** Opening ENTRIES SHOWN block **
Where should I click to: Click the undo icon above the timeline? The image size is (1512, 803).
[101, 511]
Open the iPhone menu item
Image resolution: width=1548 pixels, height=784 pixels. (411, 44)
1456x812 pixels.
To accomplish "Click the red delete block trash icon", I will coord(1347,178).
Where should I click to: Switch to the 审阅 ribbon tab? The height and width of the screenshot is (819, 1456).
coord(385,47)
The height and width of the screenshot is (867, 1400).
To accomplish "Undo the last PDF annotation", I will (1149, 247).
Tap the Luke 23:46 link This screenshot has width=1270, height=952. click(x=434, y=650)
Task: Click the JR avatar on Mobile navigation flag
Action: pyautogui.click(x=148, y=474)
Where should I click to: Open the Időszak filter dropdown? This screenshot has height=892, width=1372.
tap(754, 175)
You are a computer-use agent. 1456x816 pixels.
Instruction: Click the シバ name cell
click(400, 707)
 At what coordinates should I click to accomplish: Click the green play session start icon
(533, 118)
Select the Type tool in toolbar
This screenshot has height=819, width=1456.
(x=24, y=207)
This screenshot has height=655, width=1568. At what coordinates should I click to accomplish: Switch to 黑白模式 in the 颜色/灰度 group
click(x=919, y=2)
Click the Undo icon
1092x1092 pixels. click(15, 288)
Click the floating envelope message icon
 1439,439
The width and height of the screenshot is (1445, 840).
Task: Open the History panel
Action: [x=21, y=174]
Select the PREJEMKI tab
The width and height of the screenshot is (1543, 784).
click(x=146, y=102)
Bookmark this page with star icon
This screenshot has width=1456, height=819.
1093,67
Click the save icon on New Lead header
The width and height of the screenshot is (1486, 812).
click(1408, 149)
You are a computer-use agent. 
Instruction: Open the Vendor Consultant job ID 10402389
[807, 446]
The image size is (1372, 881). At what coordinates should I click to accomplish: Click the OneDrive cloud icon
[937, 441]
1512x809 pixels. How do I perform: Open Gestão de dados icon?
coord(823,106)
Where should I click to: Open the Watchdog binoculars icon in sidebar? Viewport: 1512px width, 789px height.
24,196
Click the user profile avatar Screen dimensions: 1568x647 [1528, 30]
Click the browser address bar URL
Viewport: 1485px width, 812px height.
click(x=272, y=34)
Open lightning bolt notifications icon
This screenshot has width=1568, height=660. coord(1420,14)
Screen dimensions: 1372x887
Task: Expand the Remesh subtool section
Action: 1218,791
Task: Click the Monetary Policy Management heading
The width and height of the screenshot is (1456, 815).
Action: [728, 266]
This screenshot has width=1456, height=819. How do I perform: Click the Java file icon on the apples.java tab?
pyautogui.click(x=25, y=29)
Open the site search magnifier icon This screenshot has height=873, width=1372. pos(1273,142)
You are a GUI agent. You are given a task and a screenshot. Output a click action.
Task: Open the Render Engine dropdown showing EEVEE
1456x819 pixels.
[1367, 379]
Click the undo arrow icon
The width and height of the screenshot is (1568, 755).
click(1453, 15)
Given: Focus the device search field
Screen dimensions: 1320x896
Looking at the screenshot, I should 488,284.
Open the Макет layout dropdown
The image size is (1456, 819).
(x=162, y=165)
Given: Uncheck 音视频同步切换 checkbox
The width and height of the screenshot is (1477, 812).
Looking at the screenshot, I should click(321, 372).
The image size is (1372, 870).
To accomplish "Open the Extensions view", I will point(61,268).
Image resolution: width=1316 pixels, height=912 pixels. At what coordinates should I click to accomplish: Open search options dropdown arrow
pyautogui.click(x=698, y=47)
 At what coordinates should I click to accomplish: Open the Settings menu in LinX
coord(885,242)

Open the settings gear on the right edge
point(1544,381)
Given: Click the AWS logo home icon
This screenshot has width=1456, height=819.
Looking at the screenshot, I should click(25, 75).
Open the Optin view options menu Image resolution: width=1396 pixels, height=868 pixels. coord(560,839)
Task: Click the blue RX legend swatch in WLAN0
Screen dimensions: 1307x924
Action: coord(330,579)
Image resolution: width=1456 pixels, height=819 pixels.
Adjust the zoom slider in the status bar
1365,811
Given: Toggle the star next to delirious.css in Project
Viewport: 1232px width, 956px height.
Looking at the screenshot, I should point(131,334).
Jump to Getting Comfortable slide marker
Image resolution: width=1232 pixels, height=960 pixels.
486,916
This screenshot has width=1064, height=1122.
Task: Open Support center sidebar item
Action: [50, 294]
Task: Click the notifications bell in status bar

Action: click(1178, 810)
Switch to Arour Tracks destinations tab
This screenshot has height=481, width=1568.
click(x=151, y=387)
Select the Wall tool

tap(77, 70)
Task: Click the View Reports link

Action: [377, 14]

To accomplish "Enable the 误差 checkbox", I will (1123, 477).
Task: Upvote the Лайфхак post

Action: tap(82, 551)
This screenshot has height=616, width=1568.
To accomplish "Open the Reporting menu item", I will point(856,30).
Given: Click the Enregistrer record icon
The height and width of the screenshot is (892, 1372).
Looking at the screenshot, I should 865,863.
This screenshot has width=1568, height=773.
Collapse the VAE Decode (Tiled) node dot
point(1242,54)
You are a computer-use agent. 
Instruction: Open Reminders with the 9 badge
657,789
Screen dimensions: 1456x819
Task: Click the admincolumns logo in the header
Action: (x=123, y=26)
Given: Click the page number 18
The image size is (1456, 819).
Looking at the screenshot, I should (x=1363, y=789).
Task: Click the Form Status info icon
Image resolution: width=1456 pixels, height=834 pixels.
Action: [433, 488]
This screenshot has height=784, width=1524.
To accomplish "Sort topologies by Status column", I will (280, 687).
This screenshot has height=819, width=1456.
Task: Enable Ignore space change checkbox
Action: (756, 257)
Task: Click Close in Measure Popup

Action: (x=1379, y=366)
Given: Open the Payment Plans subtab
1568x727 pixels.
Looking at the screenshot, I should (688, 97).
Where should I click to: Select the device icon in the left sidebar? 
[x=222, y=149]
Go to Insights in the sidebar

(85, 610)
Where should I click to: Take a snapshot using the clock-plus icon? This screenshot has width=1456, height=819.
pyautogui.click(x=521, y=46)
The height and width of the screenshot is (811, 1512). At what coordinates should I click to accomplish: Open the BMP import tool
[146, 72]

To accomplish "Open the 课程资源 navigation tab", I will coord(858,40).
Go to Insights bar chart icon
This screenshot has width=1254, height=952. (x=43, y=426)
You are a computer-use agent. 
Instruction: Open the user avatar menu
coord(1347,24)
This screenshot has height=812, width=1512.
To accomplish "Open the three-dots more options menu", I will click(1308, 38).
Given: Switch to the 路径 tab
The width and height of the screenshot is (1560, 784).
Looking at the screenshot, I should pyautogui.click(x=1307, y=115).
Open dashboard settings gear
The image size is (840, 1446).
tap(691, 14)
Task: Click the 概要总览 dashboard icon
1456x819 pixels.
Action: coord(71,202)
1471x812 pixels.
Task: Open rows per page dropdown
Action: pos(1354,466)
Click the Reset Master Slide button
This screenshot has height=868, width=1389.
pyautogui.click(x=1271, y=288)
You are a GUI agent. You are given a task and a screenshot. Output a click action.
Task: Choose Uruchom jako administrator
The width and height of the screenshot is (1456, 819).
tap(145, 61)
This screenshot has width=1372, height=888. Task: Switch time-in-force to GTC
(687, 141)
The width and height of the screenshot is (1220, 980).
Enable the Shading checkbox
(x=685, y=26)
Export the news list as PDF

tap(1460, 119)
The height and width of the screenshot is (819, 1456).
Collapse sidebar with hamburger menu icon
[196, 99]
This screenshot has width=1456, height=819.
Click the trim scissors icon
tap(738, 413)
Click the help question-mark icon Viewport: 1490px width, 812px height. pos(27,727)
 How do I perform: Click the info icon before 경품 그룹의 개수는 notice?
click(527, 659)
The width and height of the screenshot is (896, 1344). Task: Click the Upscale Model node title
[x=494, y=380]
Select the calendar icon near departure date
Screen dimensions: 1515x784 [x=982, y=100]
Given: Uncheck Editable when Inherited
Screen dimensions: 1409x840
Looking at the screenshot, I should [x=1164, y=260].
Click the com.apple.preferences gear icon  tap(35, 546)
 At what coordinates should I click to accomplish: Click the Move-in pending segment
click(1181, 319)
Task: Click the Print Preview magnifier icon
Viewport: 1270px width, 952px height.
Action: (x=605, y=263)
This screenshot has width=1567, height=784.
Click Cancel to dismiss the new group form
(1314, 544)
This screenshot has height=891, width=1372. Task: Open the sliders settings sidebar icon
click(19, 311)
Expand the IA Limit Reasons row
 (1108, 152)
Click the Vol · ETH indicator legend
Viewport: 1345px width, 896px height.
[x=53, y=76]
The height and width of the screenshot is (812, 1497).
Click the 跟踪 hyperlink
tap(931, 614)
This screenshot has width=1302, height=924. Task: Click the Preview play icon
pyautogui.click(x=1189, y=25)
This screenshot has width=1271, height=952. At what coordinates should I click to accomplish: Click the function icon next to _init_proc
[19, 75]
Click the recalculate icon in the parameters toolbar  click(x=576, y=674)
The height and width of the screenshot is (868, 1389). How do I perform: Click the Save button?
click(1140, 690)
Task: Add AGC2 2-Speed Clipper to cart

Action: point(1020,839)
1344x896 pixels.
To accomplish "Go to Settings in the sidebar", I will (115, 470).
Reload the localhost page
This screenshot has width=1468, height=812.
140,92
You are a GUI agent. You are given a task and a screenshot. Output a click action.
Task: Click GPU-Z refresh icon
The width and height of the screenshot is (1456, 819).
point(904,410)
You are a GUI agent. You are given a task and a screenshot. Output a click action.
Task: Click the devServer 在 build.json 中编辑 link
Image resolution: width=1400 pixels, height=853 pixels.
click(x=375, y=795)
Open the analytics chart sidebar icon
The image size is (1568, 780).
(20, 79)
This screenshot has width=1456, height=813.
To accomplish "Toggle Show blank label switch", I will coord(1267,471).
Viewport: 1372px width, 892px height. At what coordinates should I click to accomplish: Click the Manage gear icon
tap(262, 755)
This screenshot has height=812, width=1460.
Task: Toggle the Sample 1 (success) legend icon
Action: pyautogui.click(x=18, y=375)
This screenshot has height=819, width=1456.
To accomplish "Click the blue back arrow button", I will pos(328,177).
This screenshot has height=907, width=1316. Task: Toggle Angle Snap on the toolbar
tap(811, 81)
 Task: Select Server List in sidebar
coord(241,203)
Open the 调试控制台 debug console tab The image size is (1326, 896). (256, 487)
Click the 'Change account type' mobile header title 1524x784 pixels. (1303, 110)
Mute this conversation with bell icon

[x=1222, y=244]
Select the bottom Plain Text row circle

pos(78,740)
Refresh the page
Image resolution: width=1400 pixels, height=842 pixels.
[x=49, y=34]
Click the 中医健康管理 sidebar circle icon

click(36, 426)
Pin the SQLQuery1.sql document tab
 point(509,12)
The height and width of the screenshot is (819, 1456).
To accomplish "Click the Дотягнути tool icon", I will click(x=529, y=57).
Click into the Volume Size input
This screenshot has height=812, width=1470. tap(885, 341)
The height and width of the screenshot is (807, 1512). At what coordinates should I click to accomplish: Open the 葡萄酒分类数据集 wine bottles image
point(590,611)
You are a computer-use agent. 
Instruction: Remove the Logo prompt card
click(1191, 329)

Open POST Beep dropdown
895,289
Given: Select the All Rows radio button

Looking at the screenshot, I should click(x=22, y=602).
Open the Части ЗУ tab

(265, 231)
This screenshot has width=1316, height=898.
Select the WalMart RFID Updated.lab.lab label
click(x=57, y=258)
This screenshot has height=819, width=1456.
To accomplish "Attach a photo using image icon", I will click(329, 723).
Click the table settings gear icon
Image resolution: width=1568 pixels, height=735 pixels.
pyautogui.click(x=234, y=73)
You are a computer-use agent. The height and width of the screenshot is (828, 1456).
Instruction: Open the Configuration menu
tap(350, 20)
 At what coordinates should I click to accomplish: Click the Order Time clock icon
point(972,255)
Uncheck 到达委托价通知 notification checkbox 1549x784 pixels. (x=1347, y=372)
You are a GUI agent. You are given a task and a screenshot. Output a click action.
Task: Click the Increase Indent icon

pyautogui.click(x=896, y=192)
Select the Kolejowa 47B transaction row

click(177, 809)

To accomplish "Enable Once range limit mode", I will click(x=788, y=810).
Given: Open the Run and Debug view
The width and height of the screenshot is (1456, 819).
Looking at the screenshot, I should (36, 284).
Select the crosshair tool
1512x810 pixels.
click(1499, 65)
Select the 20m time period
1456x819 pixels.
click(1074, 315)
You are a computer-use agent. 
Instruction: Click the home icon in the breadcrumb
** Closing ENTRIES SHOWN block **
- [WHAT IS BEING ASKED] Provide the number of lines in the preceding entries that include the string "magnifier", with no other words.

- [WRITTEN SOLUTION] 2